La percezione del rischio in materia di elettrosmog non può prescindere dai precedenti come, ad esempio, il precedente amianto. L’amianto, com’è noto, venne ampiamente utilizzato nelle costruzioni civili soprattutto a partire dal dopoguerra; quando però, a causa del verificarsi di numerosi casi di tumore fra gli addetti alle lavorazioni con amianto, sorsero dubbi sulla sua salubrità, vennero immediatamente condotti diversi studi che ne evidenziarono la cancerogenicità. Ma ci vollero quaranta anni perché il legislatore in Italia (come altrove) intervenisse proibendo l’impiego delle fibre d’amianto con la 1. 27 marzo 1992 n. 257. Se per l’amianto la cancerogenicità risultò conclamata soltanto dopo molti anni di ricerca, nel caso delle onde elettromagnetiche, fenomeno storicamente recente, dove la scienza ha già attestato una evidenza di verosimile cancerogenicità (US EPA, Rapporto 600, 1984), appare improcrastinabile l’esigenza di offrire una tutela a chi, soprattutto i minori, rischia di essere irrimediabilmente danneggiato nei beni più preziosi, la vita e la salute,  per le incertezze della scienza e le lungaggini del legislatore.
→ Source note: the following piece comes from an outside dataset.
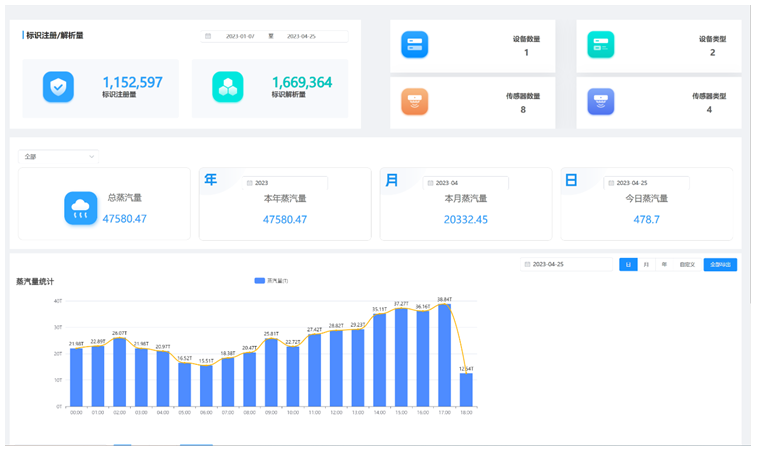Click the teal cubes 标识解析量 icon

tap(227, 87)
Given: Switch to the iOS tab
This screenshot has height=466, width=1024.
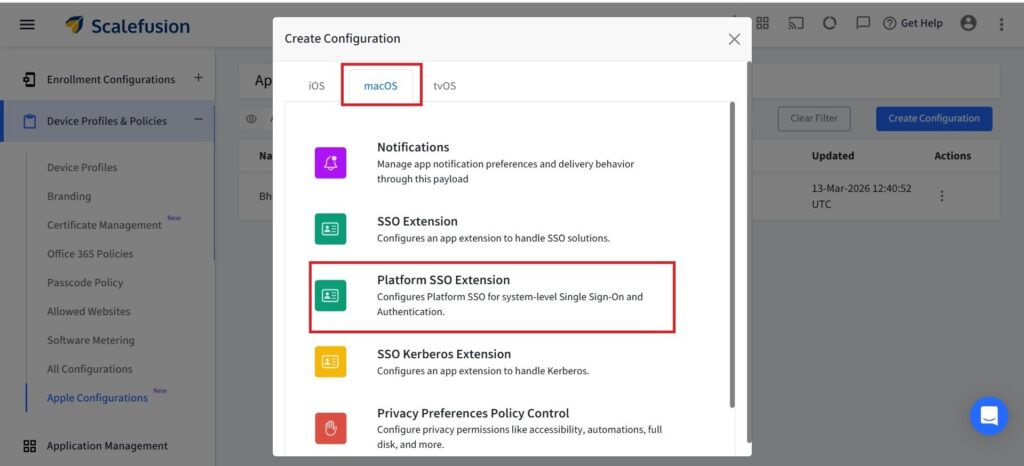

L’individuazione del punto di equilibrio che determini il miglior grado di protezione in rapporto alla valutazione dell’incertezza è un compito che spetta al Giudice, e nel caso di specie, la recentissima ordinanza del Tar Campania riesce a trovare il giusto punto di equilibrio tra interessi economici e rischi per la salute e l’ambiente, offrendo finalmente una giusta tutela al bene fondamentale della salute umana, anche a discapito dell’incertezza dello stato delle attuali conoscenze scientifiche, sancendo che le immissioni promanabili dall’impianto a banda larga possono comportare elementi di concreto rischio per la salute di coloro che vivono nelle sue immediate vicinanze.